Nous avons passé les cinq premières années en exil en Égypte, où se trouvaient les parents de ma mère. Mais ma mère tenait beaucoup à ce que ma sœur et moi recevions une éducation européenne. J'ai donc commencé à chercher un autre endroit où aller. L'Italie, par exemple. Mais de Rome nous avons reçu la réponse : « Bien sûr, madame, vous êtes la bienvenue, mais pas votre fils. », car ils craignaient que cela n'inquiète les autorités bulgares de l'époque. Il y avait d'autres pays qui ont accepté de nous accueillir, mais ma mère n'était pas très intéressés par eux. Enfin, tout à fait par hasard, un été, l'ambassadeur d'Espagne au Caire est venu chez nous et a dit à ma mère : « Votre Majesté, j'ai entendu dire que vous vouliez venir en Europe. Avez-vous pensé à l'Espagne ? » C'est comme ça que tout a commencé et j'ai fini par passer 50 ans en Espagne.
Et vous êtes allé à Madrid ?
Oui, à Madrid. J'ai commencé mes études au Lycée français. Il y a une légende qui prétend que nous avons été invités par le généralissime (Franco), ce qui n'est pas vrai. Il nous a accordé le statut de réfugiés politiques. Et bien sûr, plus tard, j'ai rencontré le chef de l'État. Mais nous n'étions pas ses invités ou quelque chose comme ça.
Beaucoup de gens pensent que la royauté a une vie facile pleine de privilèges car les rois/reines vivent dans des palais, voyagent, vont à des réceptions. Dans quelle mesure pensez-vous que cela est vrai ?
Il est très important de regarder les choses objectivement. L'imagination est une chose, la réalité en est une autre. Quand on vit en exil, il n'y a pas de palais ou quoi que ce soit de ce genre. Et même dans les monarchies qui fonctionnent, les responsabilités sont très, très grandes, c'est un travail à vie. Vous n'avez pas de pension, pas d'heures de travail. Il s'agit d'un emploi permanent. Il ne s'agit en aucun cas uniquement de réceptions et de divertissements. Sur le plan personnel, j'ai toujours fait très attention, justement à ne pas créer une telle image, en raison de ma position particulièrement sensible de roi en exil.
Il s'est écoulé beaucoup de temps avant que vous puissiez retourner dans votre pays. Comment cela vous a-t-il affecté ? Je suppose que vous avez toujours eu hâte d'y retourner ?
Honnêtement non, parce que je pensais que le système soviétique était si solide qu'il durerait longtemps.
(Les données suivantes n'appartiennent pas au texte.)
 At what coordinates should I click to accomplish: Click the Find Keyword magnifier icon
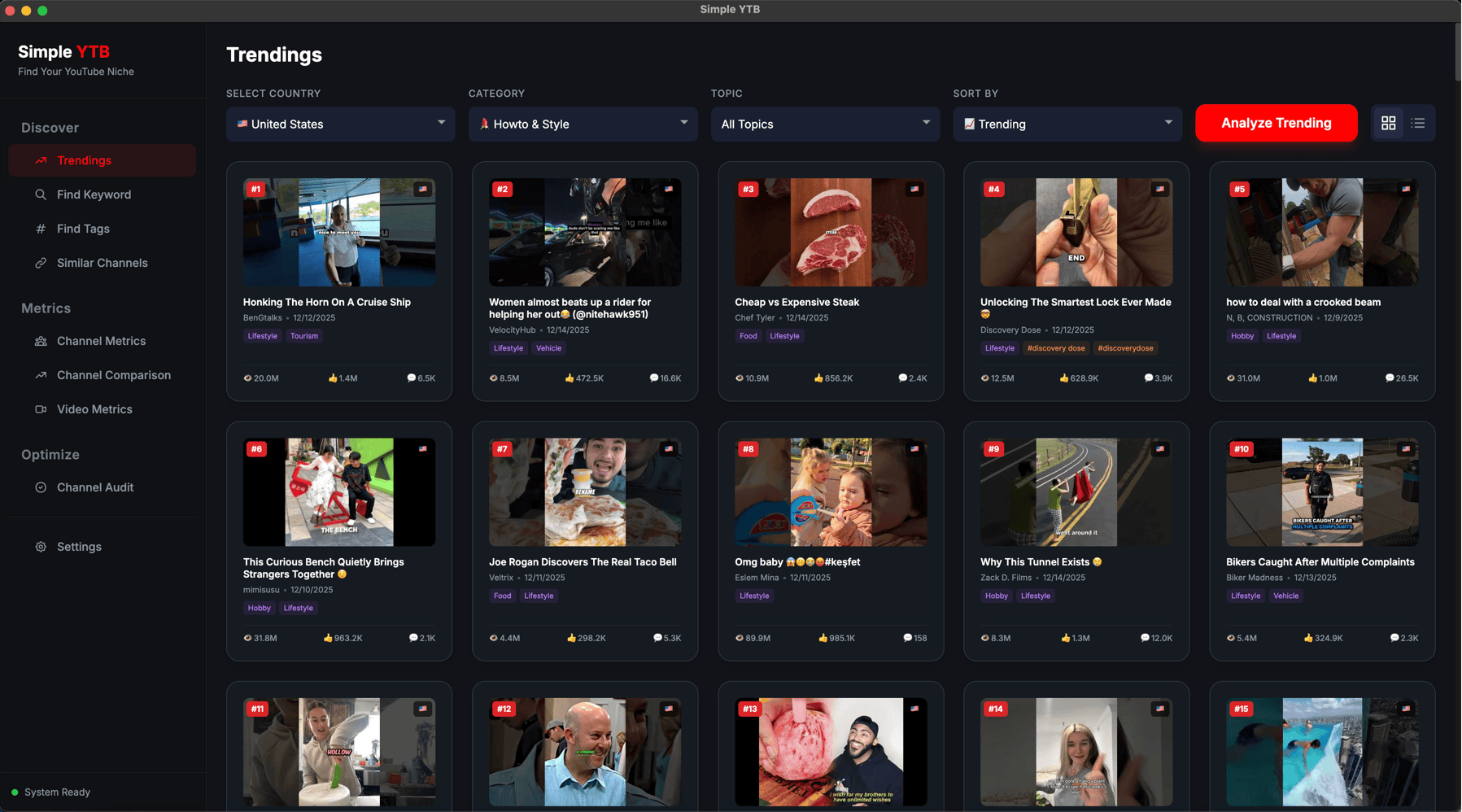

En fait, je n'aurais jamais pensé que mes enfants pourraient vivre dans une Bulgarie libre.
Quelles ont été les principales conséquences de décennies de communisme ?
Un livre entier pourrait être écrit pour répondre à cette question. Aujourd'hui encore, une génération plus tard, persiste un syndrome que l'on retrouve dans n'importe quel pays du bloc de l'Est. C'est quelque chose qui touche les gens dans une large mesure.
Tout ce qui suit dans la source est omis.